By Quanny Carr
For The Diamondback
About five years after being convicted of a misdemeanor theft, a woman in her late 50s was arrested.
Officers put the woman, Sara, in mandatory detention for almost a year, causing her to lose her home and job and harming her mental health.
This is one of several immigrants’ stories that were featured in a report released Aug. 4 by the American Civil Liberties Union of Maryland. The report gave its readers an overview of a flawed court system, noting how many taxpayer dollars are spent annually on wrongful detentions and presenting an emotional view of what it feels like to be detained in the U.S.
Robert Koulish, a professor and the director of the undergraduate law programming at the University of Maryland, wrote the report with Sirine Shebaya, a civil rights attorney and immigrants’ rights advocate.
“Every individual in [Immigration and Customs Enforcement’s] custody gets determined whether or not they’re going to be put in jail — the detention facility — or set free,” Koulish said. “They go through the risk classification assessment. And that spits out a recommendation for whether or not they should be detained.”
This recommendation stems from a provision enacted by Congress in 1996, which required certain immigrants serve in detention based on criminal convictions. Immigrants who went through the risk classification assessment and were labeled “high risk” to the public would be put in mandatory detention without bond.

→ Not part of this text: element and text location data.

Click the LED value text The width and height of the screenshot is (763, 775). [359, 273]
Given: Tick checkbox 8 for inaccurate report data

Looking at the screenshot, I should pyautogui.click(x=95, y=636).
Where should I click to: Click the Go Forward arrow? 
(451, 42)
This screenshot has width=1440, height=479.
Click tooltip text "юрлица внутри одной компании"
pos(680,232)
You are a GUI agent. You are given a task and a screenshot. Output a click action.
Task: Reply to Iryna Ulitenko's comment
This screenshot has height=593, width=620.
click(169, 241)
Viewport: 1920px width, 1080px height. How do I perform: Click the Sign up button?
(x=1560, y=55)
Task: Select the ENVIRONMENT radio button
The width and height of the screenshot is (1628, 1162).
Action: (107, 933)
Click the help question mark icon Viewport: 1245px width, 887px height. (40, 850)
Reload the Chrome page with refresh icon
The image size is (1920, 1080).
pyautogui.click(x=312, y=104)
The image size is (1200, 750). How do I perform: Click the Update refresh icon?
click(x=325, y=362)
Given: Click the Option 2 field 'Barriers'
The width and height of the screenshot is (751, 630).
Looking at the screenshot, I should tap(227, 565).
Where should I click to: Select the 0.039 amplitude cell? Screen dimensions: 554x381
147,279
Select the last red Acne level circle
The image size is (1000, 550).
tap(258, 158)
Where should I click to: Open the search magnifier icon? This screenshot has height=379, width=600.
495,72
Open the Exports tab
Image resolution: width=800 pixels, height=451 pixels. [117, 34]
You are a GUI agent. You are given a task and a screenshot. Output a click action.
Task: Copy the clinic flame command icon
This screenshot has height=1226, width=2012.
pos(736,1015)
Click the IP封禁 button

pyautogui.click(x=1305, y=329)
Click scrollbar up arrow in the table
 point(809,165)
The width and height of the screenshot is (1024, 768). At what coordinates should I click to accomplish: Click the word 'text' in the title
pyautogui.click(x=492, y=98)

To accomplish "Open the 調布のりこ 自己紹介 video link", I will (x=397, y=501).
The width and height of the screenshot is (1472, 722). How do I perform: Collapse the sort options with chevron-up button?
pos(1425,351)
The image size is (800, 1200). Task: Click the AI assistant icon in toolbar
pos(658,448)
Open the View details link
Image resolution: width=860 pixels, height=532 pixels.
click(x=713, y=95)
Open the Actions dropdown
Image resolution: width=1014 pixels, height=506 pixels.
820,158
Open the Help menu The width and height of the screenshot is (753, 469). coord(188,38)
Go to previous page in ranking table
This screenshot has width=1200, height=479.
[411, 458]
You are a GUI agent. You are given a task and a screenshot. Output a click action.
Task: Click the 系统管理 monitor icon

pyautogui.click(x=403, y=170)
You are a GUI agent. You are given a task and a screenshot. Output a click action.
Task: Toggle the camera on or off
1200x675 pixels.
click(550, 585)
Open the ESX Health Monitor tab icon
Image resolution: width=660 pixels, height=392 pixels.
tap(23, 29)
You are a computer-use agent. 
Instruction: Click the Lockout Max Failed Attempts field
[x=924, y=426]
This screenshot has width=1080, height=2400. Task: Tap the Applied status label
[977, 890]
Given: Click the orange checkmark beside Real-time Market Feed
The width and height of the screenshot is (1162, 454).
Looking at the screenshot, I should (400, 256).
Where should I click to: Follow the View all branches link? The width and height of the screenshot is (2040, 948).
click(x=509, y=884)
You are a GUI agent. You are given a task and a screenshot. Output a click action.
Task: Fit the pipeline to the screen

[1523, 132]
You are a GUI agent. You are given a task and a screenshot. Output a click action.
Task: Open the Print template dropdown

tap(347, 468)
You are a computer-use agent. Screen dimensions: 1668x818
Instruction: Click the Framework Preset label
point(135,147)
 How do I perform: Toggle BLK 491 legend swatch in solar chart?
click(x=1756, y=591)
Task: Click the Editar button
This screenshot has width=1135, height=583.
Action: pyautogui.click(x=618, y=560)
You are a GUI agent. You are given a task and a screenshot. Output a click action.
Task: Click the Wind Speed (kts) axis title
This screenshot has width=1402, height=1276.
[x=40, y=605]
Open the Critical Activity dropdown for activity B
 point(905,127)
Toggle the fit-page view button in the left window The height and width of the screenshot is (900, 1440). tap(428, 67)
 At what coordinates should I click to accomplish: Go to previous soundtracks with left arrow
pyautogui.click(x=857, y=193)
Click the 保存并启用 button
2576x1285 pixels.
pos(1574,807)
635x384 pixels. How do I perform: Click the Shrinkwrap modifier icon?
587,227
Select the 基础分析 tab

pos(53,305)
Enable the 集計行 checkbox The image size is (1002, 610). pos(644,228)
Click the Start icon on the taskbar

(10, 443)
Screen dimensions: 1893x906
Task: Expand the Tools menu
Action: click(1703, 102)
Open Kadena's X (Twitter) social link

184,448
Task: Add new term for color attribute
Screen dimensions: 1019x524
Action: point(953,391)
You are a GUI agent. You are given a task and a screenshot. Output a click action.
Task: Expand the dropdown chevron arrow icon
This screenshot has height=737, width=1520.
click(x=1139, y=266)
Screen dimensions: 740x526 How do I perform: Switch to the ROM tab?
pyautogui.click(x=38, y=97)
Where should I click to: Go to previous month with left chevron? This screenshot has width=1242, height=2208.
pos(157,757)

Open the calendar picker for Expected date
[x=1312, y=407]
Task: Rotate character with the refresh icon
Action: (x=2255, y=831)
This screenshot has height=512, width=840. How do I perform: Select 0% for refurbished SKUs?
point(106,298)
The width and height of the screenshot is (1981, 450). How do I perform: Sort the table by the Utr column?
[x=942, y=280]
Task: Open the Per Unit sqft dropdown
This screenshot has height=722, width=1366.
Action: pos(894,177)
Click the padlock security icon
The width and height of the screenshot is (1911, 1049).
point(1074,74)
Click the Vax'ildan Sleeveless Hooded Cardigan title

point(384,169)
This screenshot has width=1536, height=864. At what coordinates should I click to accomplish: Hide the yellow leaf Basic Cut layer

The data revealed that ICE is over-detaining immigrants, and the immigrants that aren’t given a bond hearing and labeled “high risk” do not pose any “heightened risk of flight or danger” to the public, Koulish said.
Shebaya, who used to work for the ACLU, now represents clients in Maryland going through this issue.
“Immigrants are over-incarcerated, [and] it goes under the radar,” she said. “And yet you have, on any given day, around 3,000 people who are in immigration detention with tons of money being spent on it. It’s an abusive system.”
Cases like Sara’s are very common in the data findings, where a case-by-case analysis isn’t given and the person is automatically put in detention because of a small, minor conviction, the report said.
In the report, Shebaya and Koulish proposed ways to ensure that detainees maintain their rights, such as giving them a bond hearing after six months of detention.
“We should really scrutinize how we treat immigrants and how much money we spend on detaining people who don’t need to be in jail,” Shebaya said.
Maureen Sweeney, an associate professor and director of the immigration clinic at the university’s law school, contributed to the brainstorming process of the report and suggested alternative methods for detention structure.
“You can have someone call in every month … you can have officials visit their house, you can even put them on ankle monitors, which is much, much less expensive than jailing them,” Sweeney said. “It makes absolutely no sense to spend millions and millions of dollars every year to keep people locked up.”
Koulish and Shebaya plan to continue their research and publish more reports, and the next report will be comparing Maryland and New York data, Koulish said.
“Immigrant lives matter,” Koulish said. “These are human beings, these are neighbors, these are members of our own family, [and] these are people who have lived very upstanding and successful lives in our country.”